Work to do:
Reproduce all of the records below word for word, and leave the pictures out of your copy.
** start Available records **
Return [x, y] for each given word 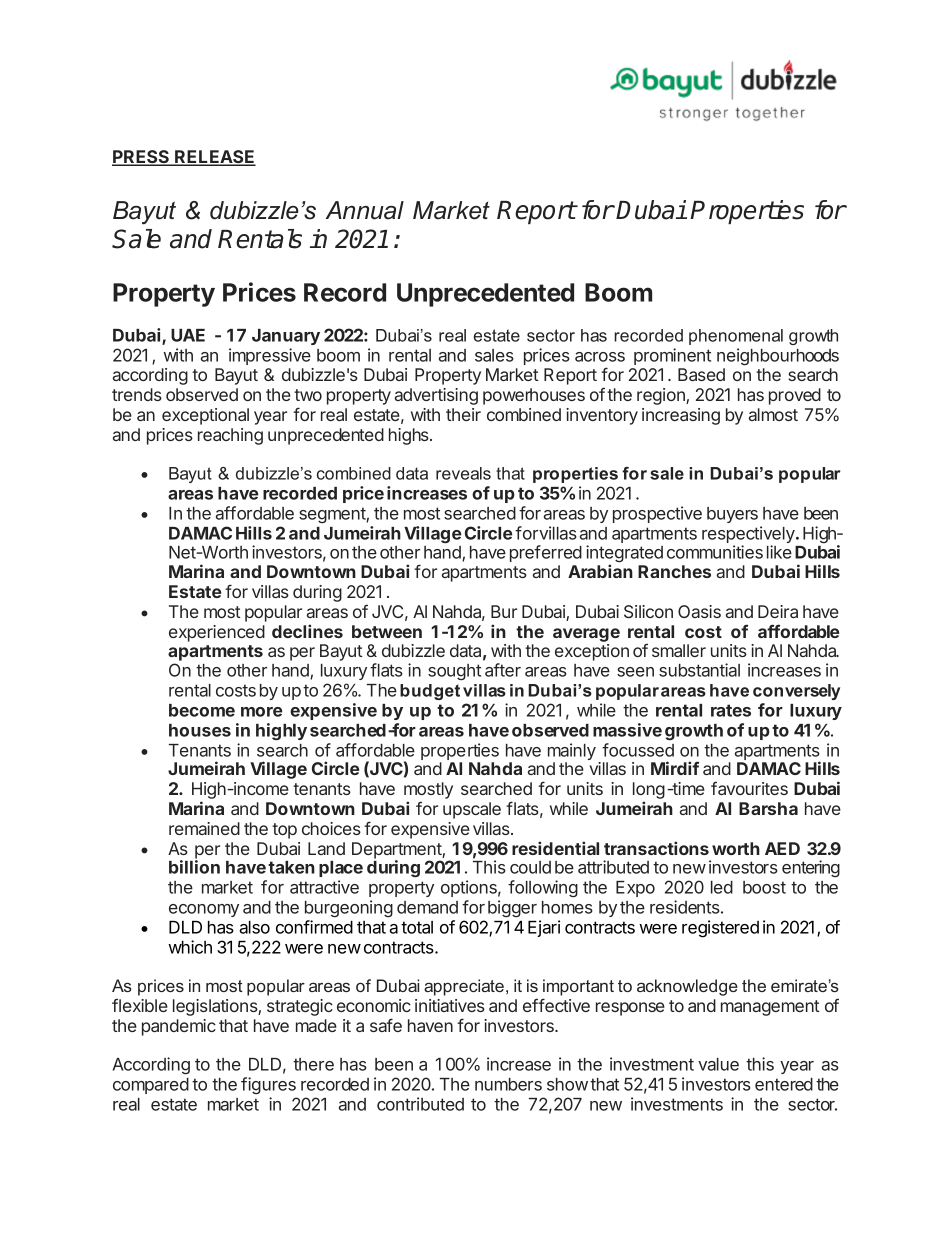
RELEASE [214, 158]
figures [268, 1085]
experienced [217, 633]
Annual [364, 210]
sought [454, 672]
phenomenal [736, 337]
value [718, 1064]
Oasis [699, 611]
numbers [508, 1084]
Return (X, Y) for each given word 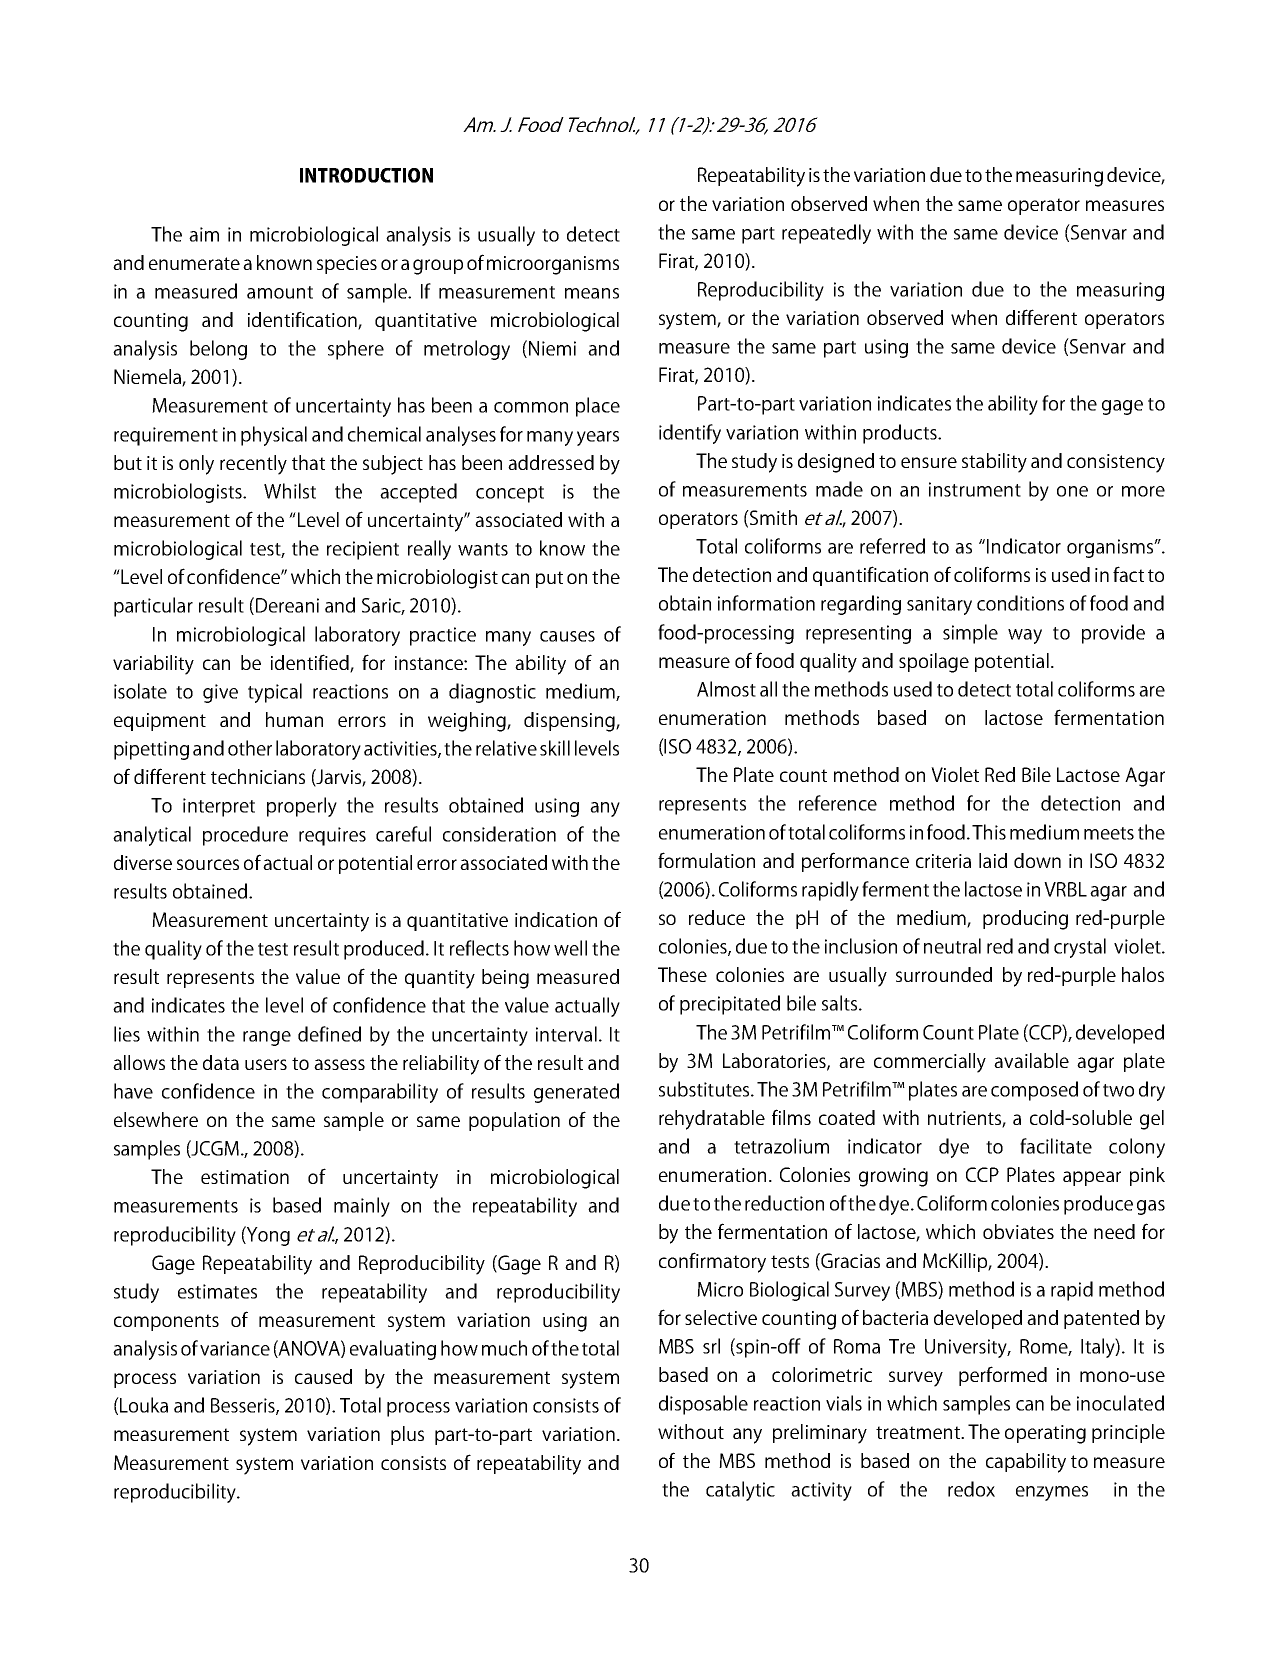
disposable (703, 1405)
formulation (706, 860)
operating (1045, 1434)
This (989, 832)
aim (204, 234)
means (592, 293)
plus (407, 1435)
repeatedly (826, 234)
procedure (245, 836)
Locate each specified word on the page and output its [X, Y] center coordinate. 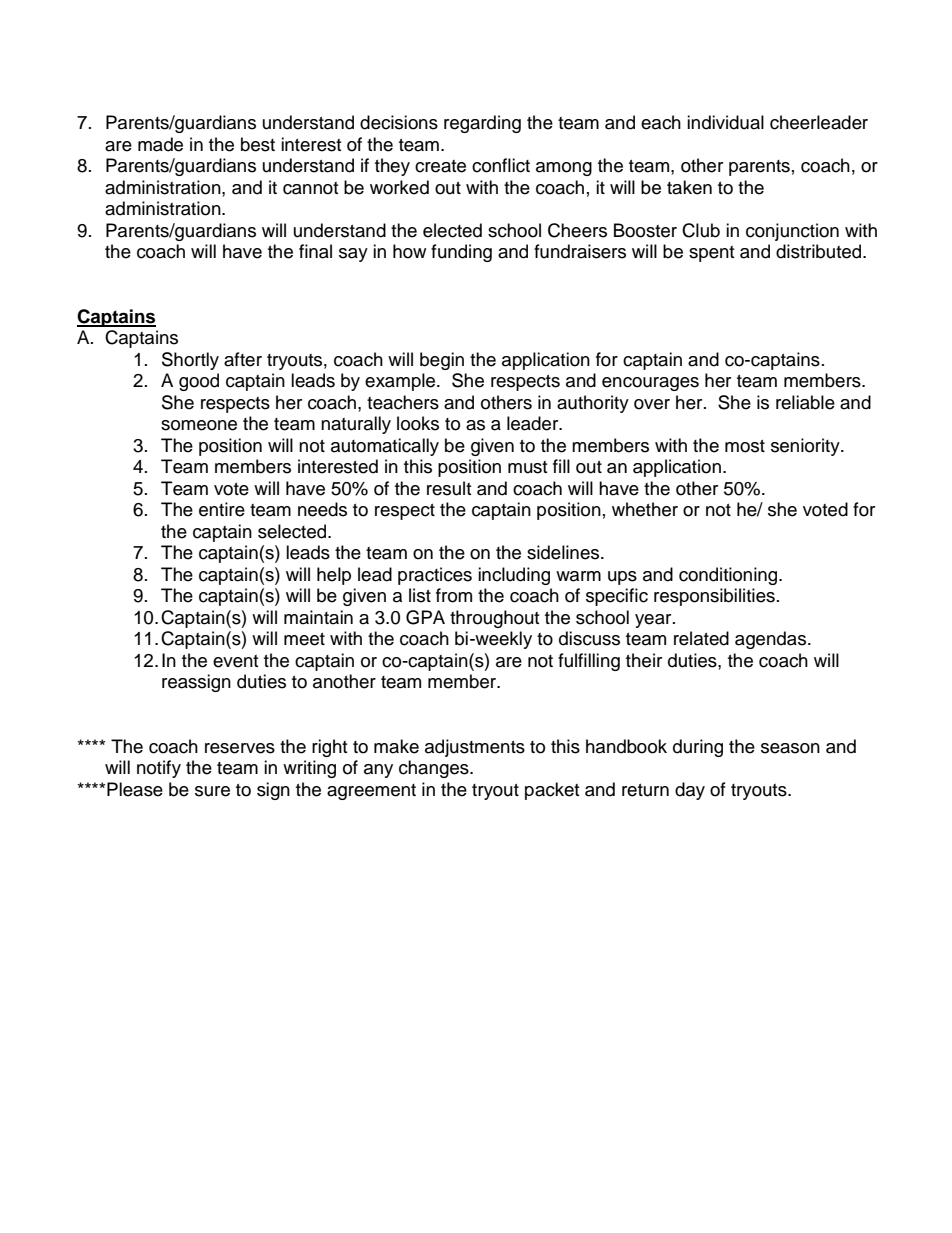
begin [442, 361]
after [243, 359]
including [514, 576]
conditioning [729, 576]
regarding [482, 124]
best [258, 144]
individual [725, 122]
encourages [650, 384]
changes [435, 769]
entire [222, 509]
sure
** end Available records **
Solution for this problem:
Return [x, y] for each given word 
RELEASE [214, 158]
figures [268, 1085]
experienced [217, 633]
Annual [364, 210]
sought [454, 672]
phenomenal [736, 337]
value [718, 1064]
Oasis [699, 611]
numbers [508, 1084]
Return (X, Y) for each given word 
disposable (703, 1405)
formulation (706, 860)
operating (1045, 1434)
This (989, 832)
aim (204, 234)
means (592, 293)
plus (407, 1435)
repeatedly (826, 234)
procedure (245, 836)
Locate each specified word on the page and output its [X, Y] center coordinate. 
begin [442, 361]
after [243, 359]
including [514, 576]
conditioning [729, 576]
regarding [482, 124]
best [258, 144]
individual [725, 122]
encourages [650, 384]
changes [435, 769]
entire [222, 509]
sure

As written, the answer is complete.